As the US economy has finally recovered from its post-GFC malaise, so have US interest rates risen from historical lows. This is a natural progression; policy makers keep interest rates low while economies are weak – in order to stimulate borrowing and investment, and raise interest rates as economies strengthen, in order to slow inflation and stop economies from overheating.
The rally of interest rates off historical lows has been a boon for stock markets. The US 10-year treasury yield has grown from a target of 0 – 0.25% in December 2015, to a target of 2.00 – 2.25% in September 2018. during this time, the S&P 500 has grown from approximately 2000 points, to 2900 index points.
Notionally this is to be expected.

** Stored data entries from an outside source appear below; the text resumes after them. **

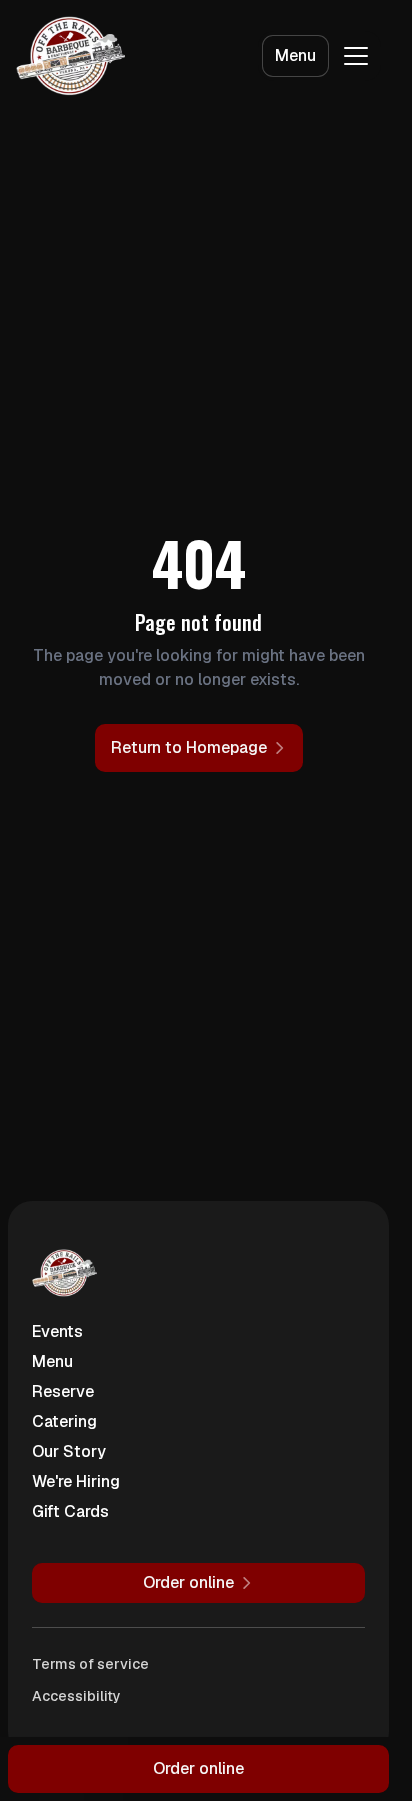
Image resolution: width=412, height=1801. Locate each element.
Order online (198, 1768)
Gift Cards (70, 1511)
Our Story (69, 1451)
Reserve (63, 1391)
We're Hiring (76, 1481)
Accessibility (76, 1696)
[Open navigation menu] (356, 56)
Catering (64, 1421)
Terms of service (90, 1664)
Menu (295, 55)
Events (57, 1331)
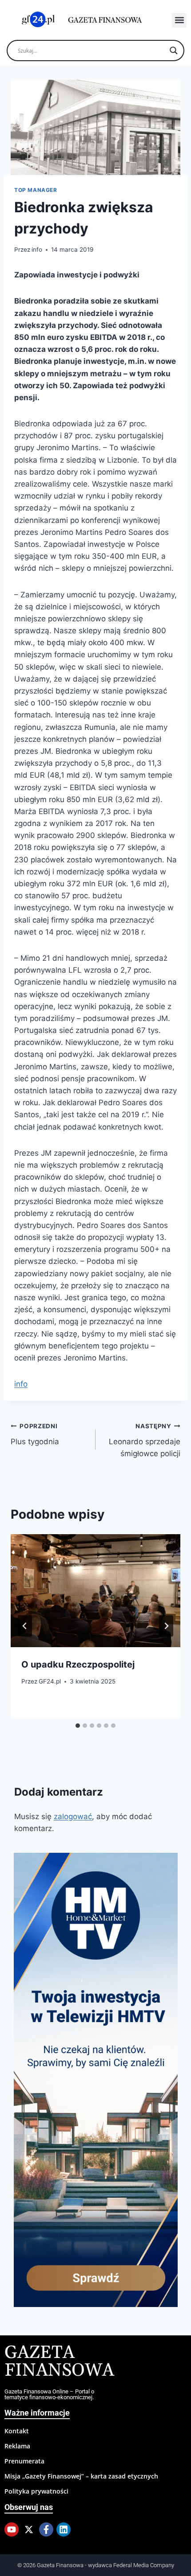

As the economy improves, you would expect stock prices to rise as the outlook for companies improves – you would also expect interest rates to rise – as inflation and economic growth start to increase.
However, there are other forces involved that may be intensifying the correlation between US interest rates, and the US stock market.
As the implied interest rate on a bond rises, the price of the bond falls – in this way, bond prices are inversely correlated to bond yields (interest rates). With bond prices falling (bond yields rising), it means that there is selling in bonds. If people sell bonds they have to put those funds somewhere, and that means that there is likely a flow of funds to the stock market.
As long as interest rates are rising, and bond prices are falling – there is likely to be a net flow of funds from the bond market, to the stock market; the rally on the S&P500 since US interest rates started rising in late 2015 is an indication of this.
The US Federal Treasury Reserve has a fairly ambitious rate rising time-table. If you look at their “dot-plot” (the future interest rate expectation of FOMC members) you can see that there is expected to be further rate rises in the coming months and years. If this is the case, you would expect US bond yields to keep rising, which could potentially spell further gains for global stock markets.
However, the inverse is also likely true; if the FOMC puts the breaks on interest rate rises, it will likely mean a flood of money back into bonds, as bond prices would start to rise again.
This will most likely have two-pronged detrimental effect to stock prices – investors will sell down stocks because they believe the economy is weakening – and the outlook for profit growth, declining. Additionally, they will sell down shares to purchase bonds because if interest rates keep falling, the value of their bonds will rise.
Despite the fact that US stock markets continue to rise into all-time highs, it is my belief that there are some additional gains to be made. This is because economic fundamentals remain positive, and there is an expectation of further interest rate rises.